Queen & Country t4 : Un album surprenant et passionnant
Avec cet album, Greg Rucka m’a pris par surprise : alors que je pensais que ses personnages étaient plus ou moins immortels, esquivant les bombes et les balles d’un tome à l’autre, l’auteur n’a pas hésité à tuer une vigie pour montrer que ce n’est pas le cas. Le mot d’ordre est bel et bien « réalisme », donc dans le vrai monde de l’espionnage les « héros » meurent aussi. C’est également l’occasion de montrer à quel point la mort d’un collègue peut affecter les membres du SIS, et là encore tout ceci est parfaitement dépeint. Mais ce quatrième album n’est pas consacré à la mort de Vigie Trois (ce n’est pas un spoiler, c’est sur la couverture !), en fait même si sa mort affecte beaucoup les personnages elle est en fait un point assez secondaire de l’intrigue.
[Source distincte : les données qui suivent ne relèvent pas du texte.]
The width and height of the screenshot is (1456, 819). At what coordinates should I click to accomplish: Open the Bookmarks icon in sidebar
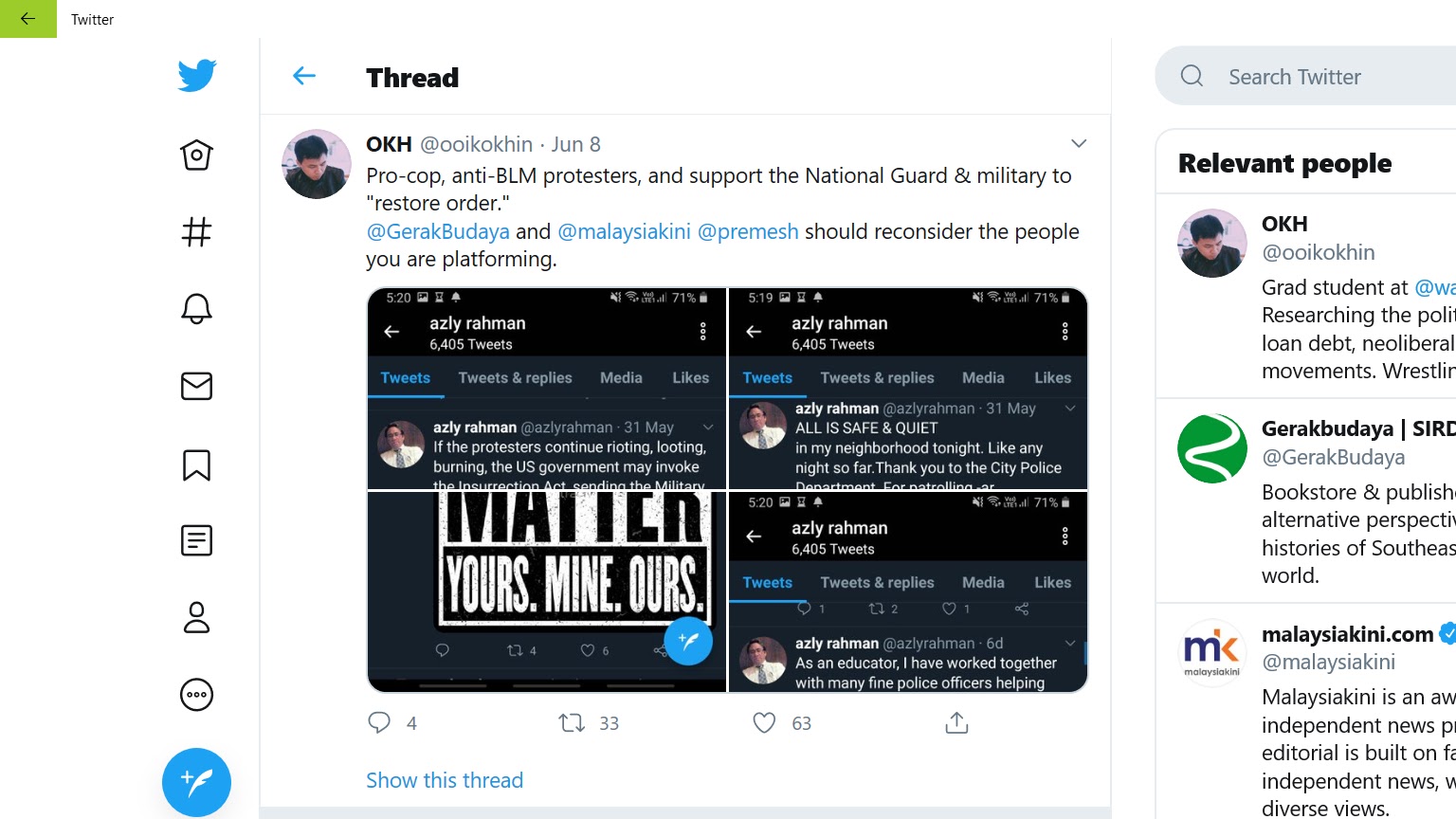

C’est plutôt Paul Crocker (directeur des opérations) qui est au coeur de cette affaire, le personnage étant dépeint comme un homme très complexe prêt à toutes les manipulations pour arriver à ses fins (ce qui était déjà le cas dans les tomes précédents mais ici, alors qu’il affronte un fantôme de son passé, c’est encore plus marqué). Tara n’est cependant pas négligée, que ce soit vis à vis de la façon de la mort d’Ed mais aussi de son caractère entêté pour mener une mission impossible (car c’en est une) à son terme. J’ai trouvé également intéressant qu’il soit montré comment sont recrutées les Vigies, le tout sans insistance mais de façon assez précise. Du côté du dessin, le trait de Carla Speed Mc Neil est épuré mais expressif et colle parfaitement à l’ambiance de Queen & Country. Pour tout dire, ça m’a beaucoup fait penser au premier album, ce qui est un compliment vu que j’avais beaucoup aimé ce style.
Et voilà, c’est tout pour aujourd’hui !
Le thème de la prochaine chronique de Le lundi c’est librairie ! n’est pas encore décidé au moment où sont écrites ces lignes, donc nous dirons que c’est une surprise ! 🙂
Une de mes séries préféré par l’un des meilleurs éditeurs de comics français, les tomes suivant sont encore meilleurs, il ne manque plus que le dernier tome de déclassifié en VF pour avoir la série au complet en VF.
SInon Mdata sait tu si les romans qui font le lien entre certains tomes du comic sont trouvable en VF?
Et un conseil pour finir si vous avez aimé Queen and Country essayé donc Whiteout du même auteur et chez le même éditeur.
@h00ligan : Aucune idée, je ne connaissais pas ces romans. Je tâcherai de me renseigner.
Il manque donc un dernier Déclassifié ? Je croyais qu’avec les 2 on avait tout, j’espère qu’il sera bientôt édité 🙂
@mdata, oui il y a 3 déclassifié au total, mais il ne sera pas édité de suite je te mets ici la réponse de Akileos suite a ma demande de publication de ce dernier tome.
(Akileos: Bonjour, La série n’ayant malheureusement pas eu le succès mérité, nous n’envisageons pas de publier le troisième Queen & Country Déclassifié… pour le moment.)
Si tu arrives à avoir des news sur les romans, je suis très intéressé.